I had this wild idea…
Is it possible to side-step the generation of ‘toxic waste’ and go directly to the desired data?
If private keys are just about any random number, is it true that there are just as many unique public keys within a set number space?
Even if there are clumps of private keys that happen to generate the same public key, is it possible to generate bits and simply treat them as a public key? Without a coresponding private key, are there any methods to test whether or not a given bit string has the qualities of a public key?
To what end/purpose would you do that?
As I understand it, trusted setup involves generating private key data from which public data is derived but the existence of this private key data is a liability as it would enable transaction forging. The fact that users are supposed to trust that it is safely disposed is a contentious issue.
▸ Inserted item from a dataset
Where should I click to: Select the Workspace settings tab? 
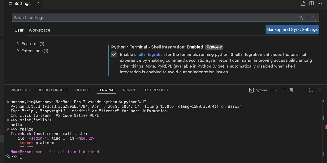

If you’re talking about the trusted setup, as I understand it, the required parameters are actually just going to be random as you said. The question is, how to generate these random numbers, as there is no randomness in deterministic systems such as our modern day computers. So whoever knows the probabilistic algorithm and its parameters to compute these random numbers, will apparently potentially be able to forge false proofs for the system in the future, which is why this sort of multi-party trusted setup exists, in which just one participant needs to be trusted.
Correct me if I’m wrong
Hehe interesting, but I guess a truly paranoid person would argue that there’s no way of making sure that nobody tampered with the device
To repeat part of my original post: Is it possible to side-step the generation of ‘toxic waste’ and go directly to the desired data?